June 16, 2016
FULL SCHEDULE
RENO, Nev. - For the first time since 2013, the Nevada Wolf Pack women's cross country team will host two home meets, highlighting the full 2016 schedule they released today.
The distance team will take on four regular season meets before the Mountain West Championships on Oct. 28 in Boise, Idaho. The Pack will open the season with two home meets, including the Nature's Bakery Nevada Twilight Classic and the Nevada Chase Race. Nevada will then travel to Sacramento, Calif. for the Hornet Invite and the Pre-National Invitational in Terre Haute, Ind. After the conference championships, those qualifying will compete at the NCAA Mountain Region Championships on Nov. 11 for the chance to go to nationals, held on Nov. 21.
Nevada's annual Twilight Classic will be held under the lights at its home on the Shadow Mountain Park course in Sparks, Nev. on Friday, Sept. 2. Nevada won the home opener last season, and will be looking for a repeat to start the season strong. The course at the Classic will be the only 4,000 meter course for the team this season, and actually the only course not coming in at 6,000 meters, the distance of conference and NCAA championship courses.
"Running 5,000 meter courses is fun for the student-athletes because they can compare their high school times to where they are now," said head coach Kirk Elias, who will be entering his 13th season as skipper of the program. "But, with more standard distances on the schedule, I think our team will be even more ready for championships."
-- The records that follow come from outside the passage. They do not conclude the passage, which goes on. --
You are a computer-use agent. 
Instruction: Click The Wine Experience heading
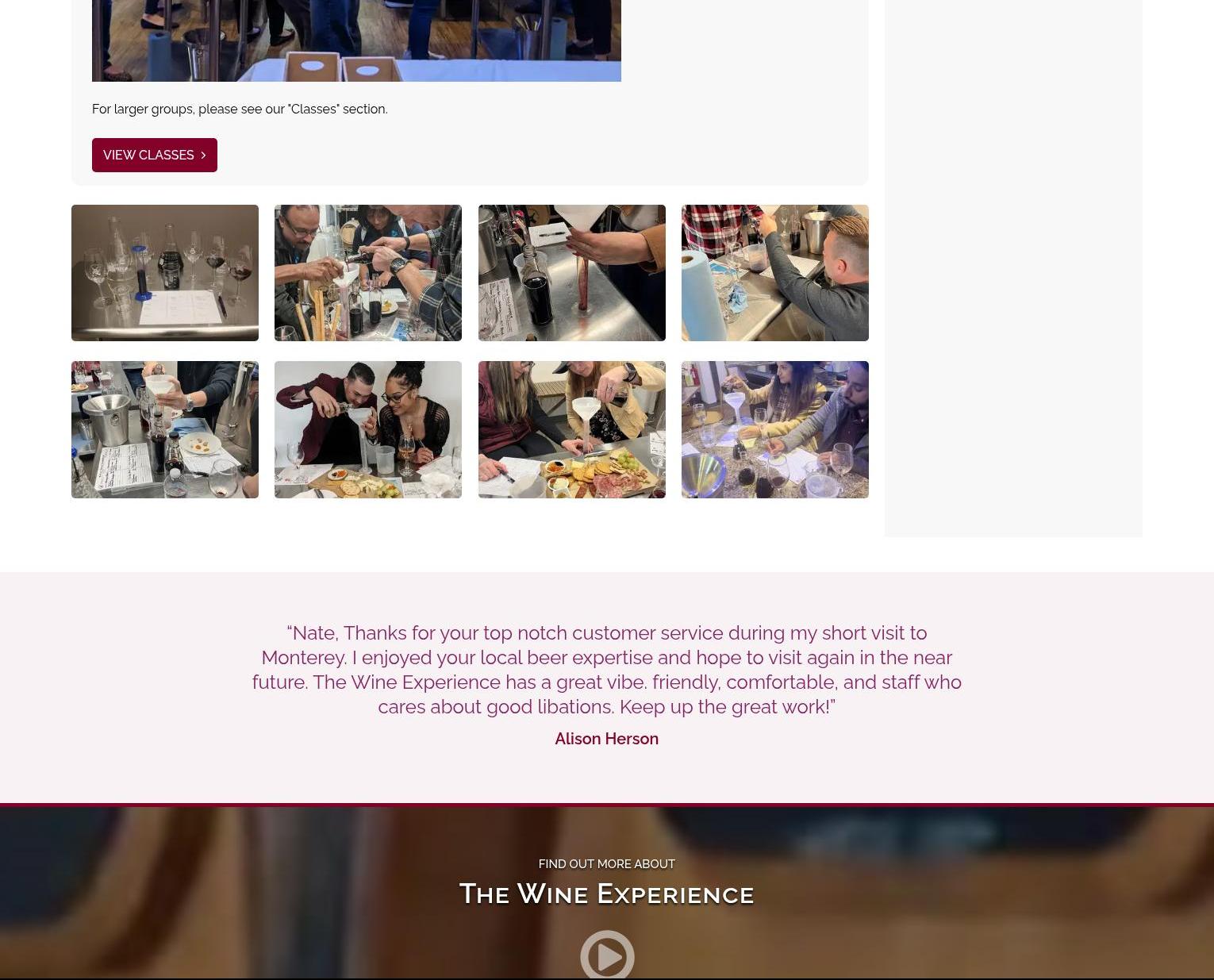[x=607, y=894]
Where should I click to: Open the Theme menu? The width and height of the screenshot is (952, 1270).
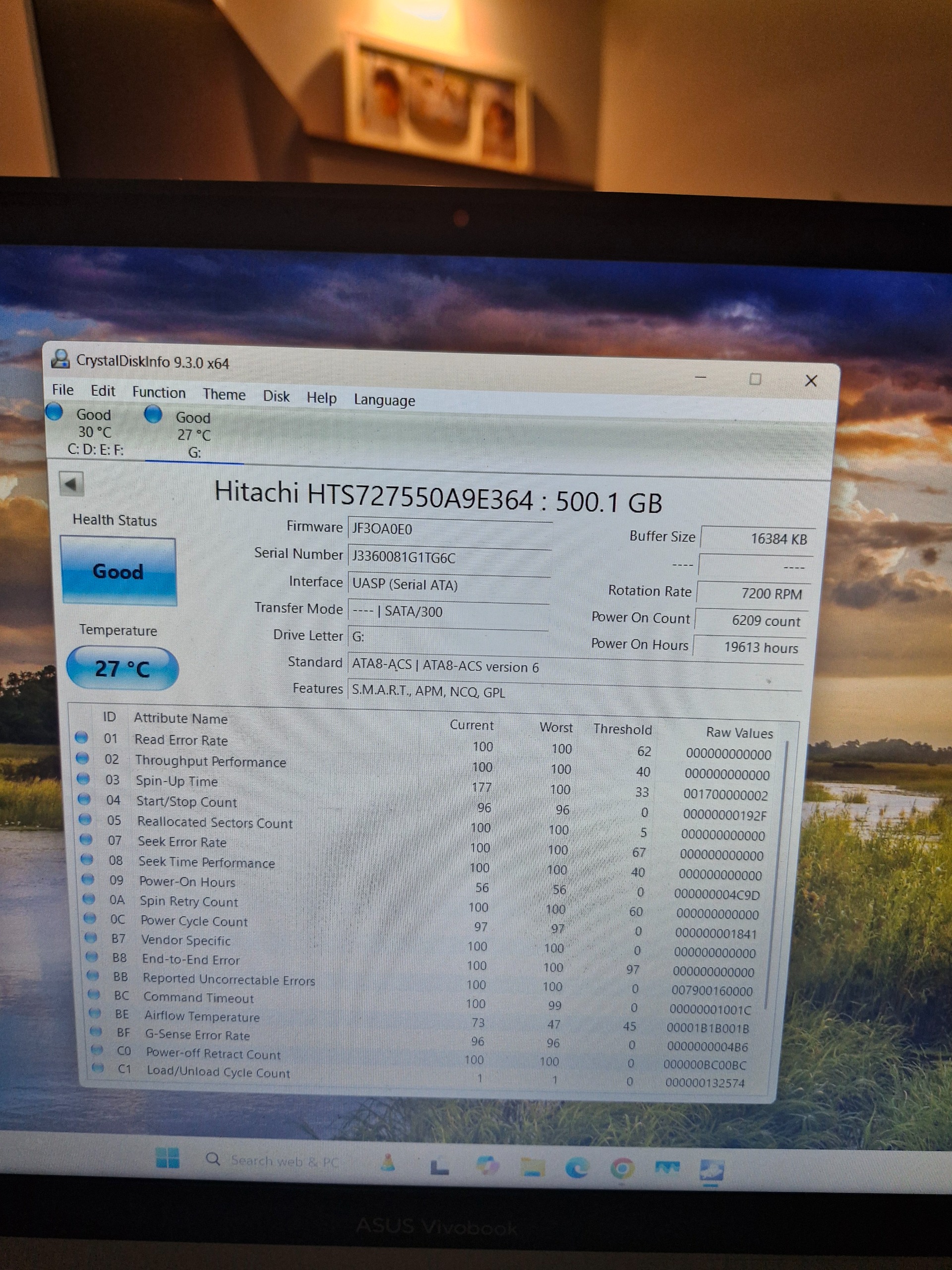pyautogui.click(x=224, y=395)
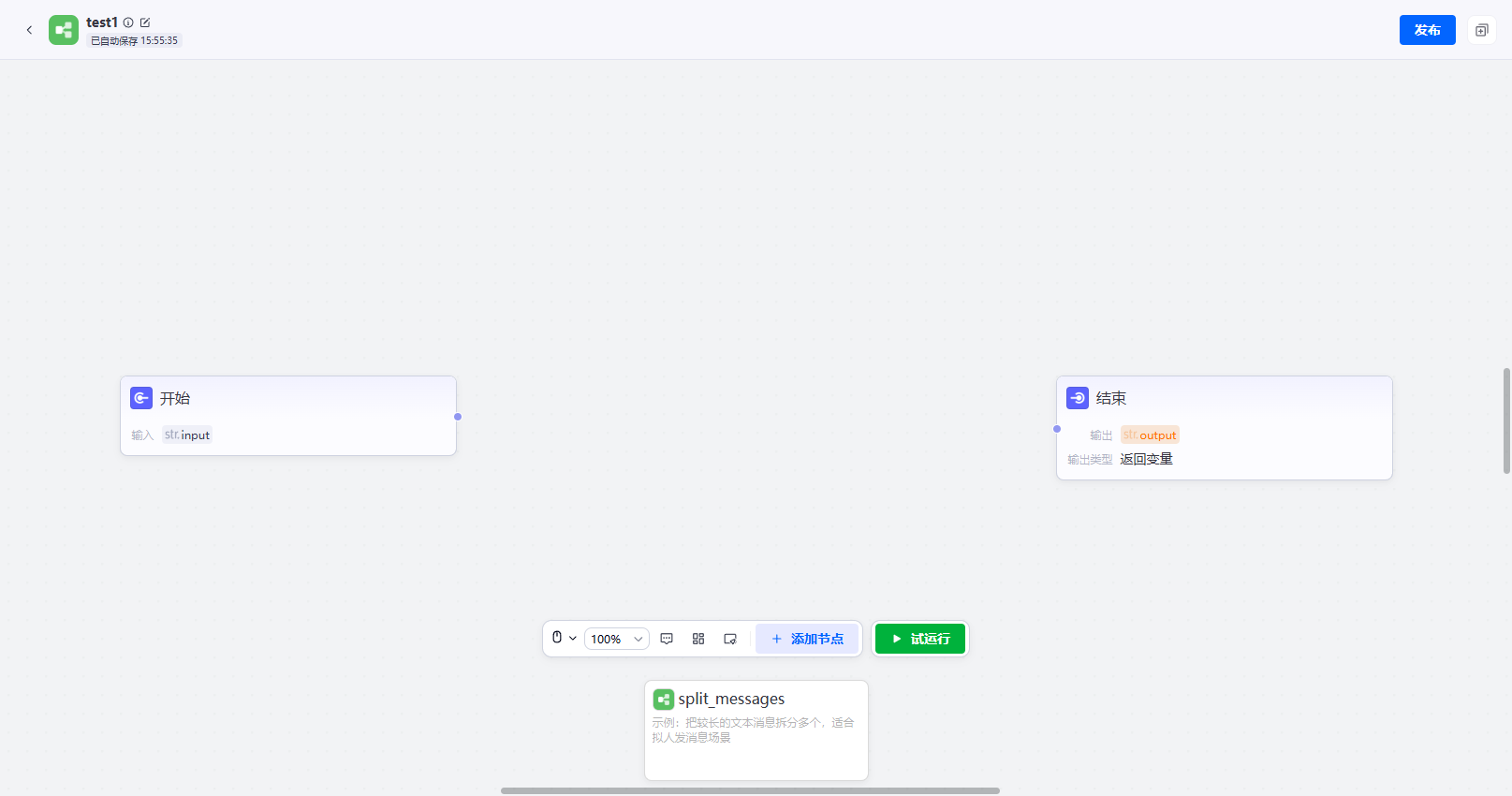This screenshot has width=1512, height=796.
Task: Open the duplicate panel icon beside 发布
Action: 1481,30
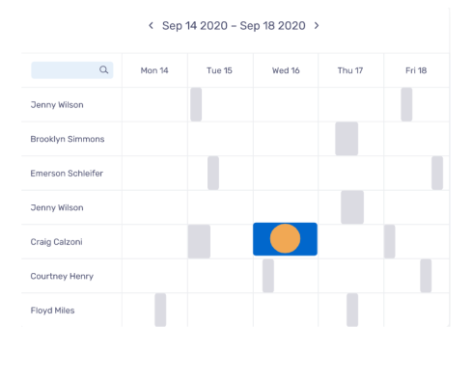Viewport: 472px width, 379px height.
Task: Click the search magnifier icon
Action: (x=104, y=70)
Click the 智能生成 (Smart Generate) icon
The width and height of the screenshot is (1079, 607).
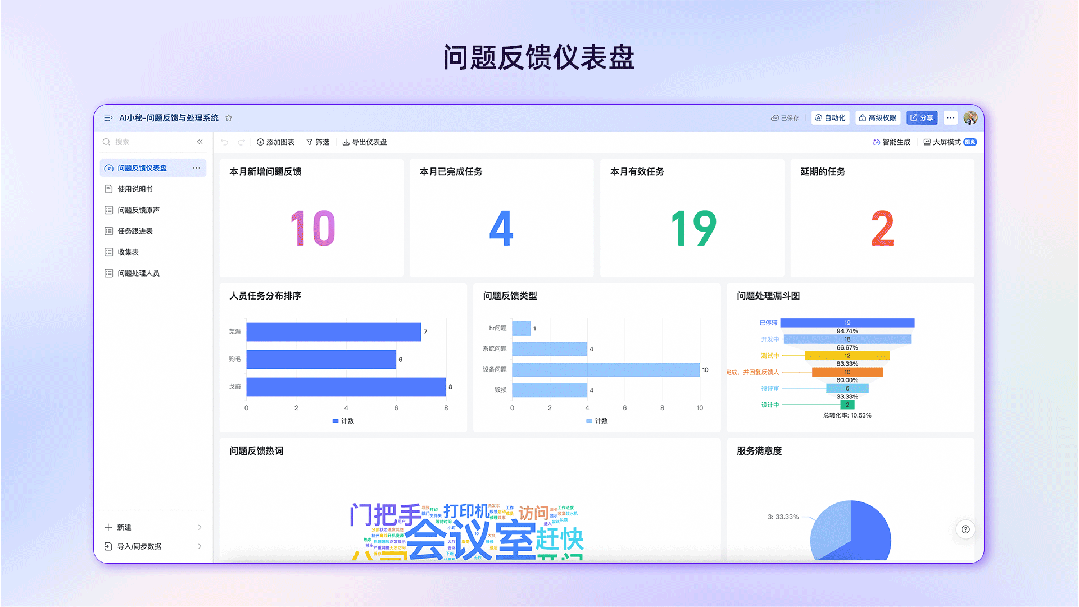894,142
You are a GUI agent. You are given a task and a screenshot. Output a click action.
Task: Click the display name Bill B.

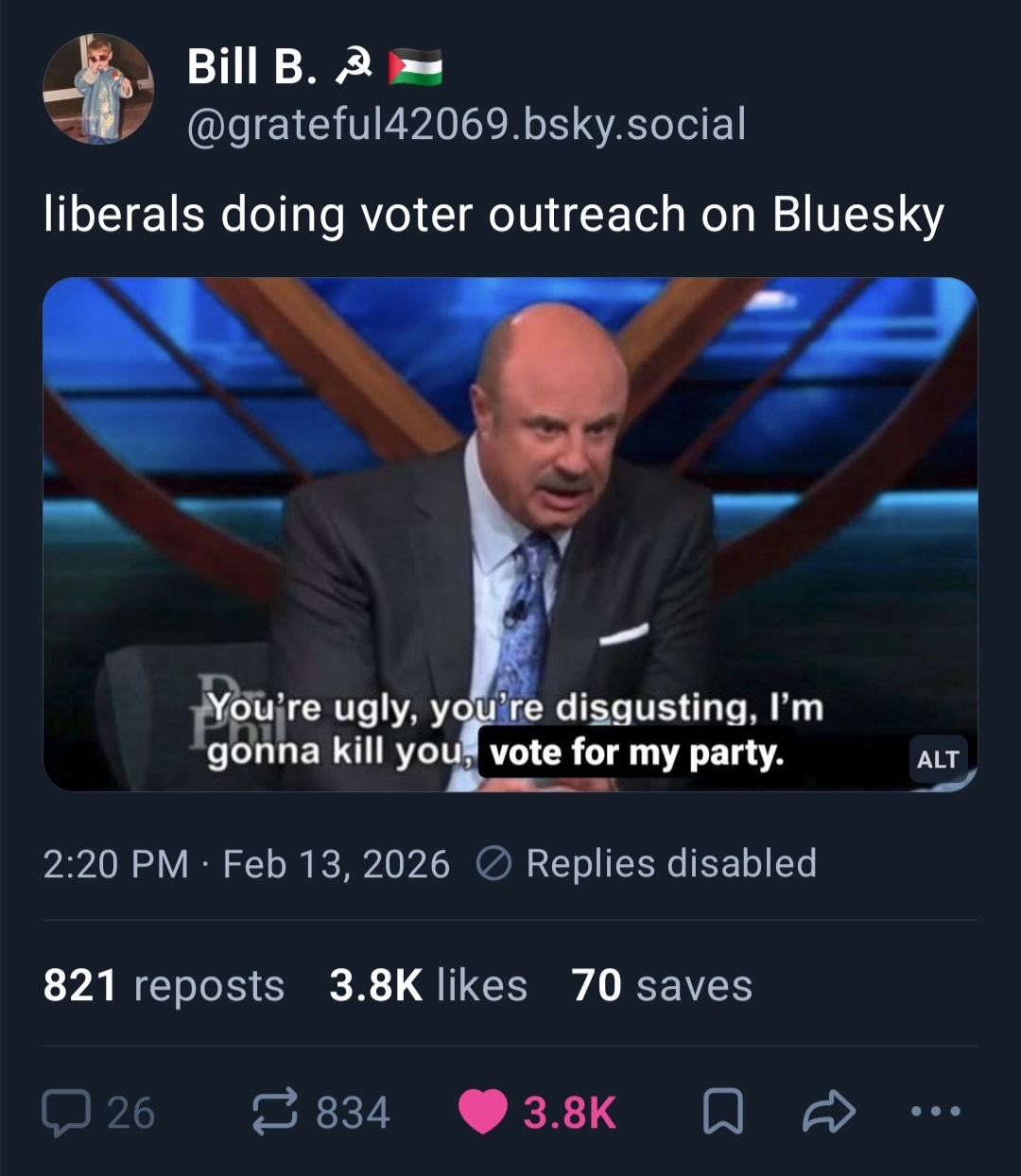[x=251, y=66]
Following the Twilight Classic will be the Nevada Chase Race, a meet that hasn't been held since 2013. The meet will be ran at Sierra Sage Golf Course in north Reno. A chase race differs from a normal cross country meet. Those seeded at seventh and lower will go on the first gun. The next two seeds will start at the next gun, approximately 20 seconds after the first, and so on and so forth until all racers have begun racing. Such a start pattern switches the manner in which the race is finished.
"By the end of the race, instead of the runners being spread out across the course, the field actually gets closer together," said Elias. "You'll have an athlete that isn't used to leading the pack, looking back with just hundreds of meters to go and thinking 'Hey, maybe I can win this thing.'"
Nevada will be looking to improve on its seventh place finish at the Mountain West Championships last year. In a conference that holds the 2015 national champions, two teams who were consistently ranked in the top 10 last year, and the number one ranked runner in the country, the Pack will be up against some tough competition heading into the this season. Some strong returners for the Pack as well as what Elias calls his best recruiting class ever will make the 2016 Wolf Pack season one to watch.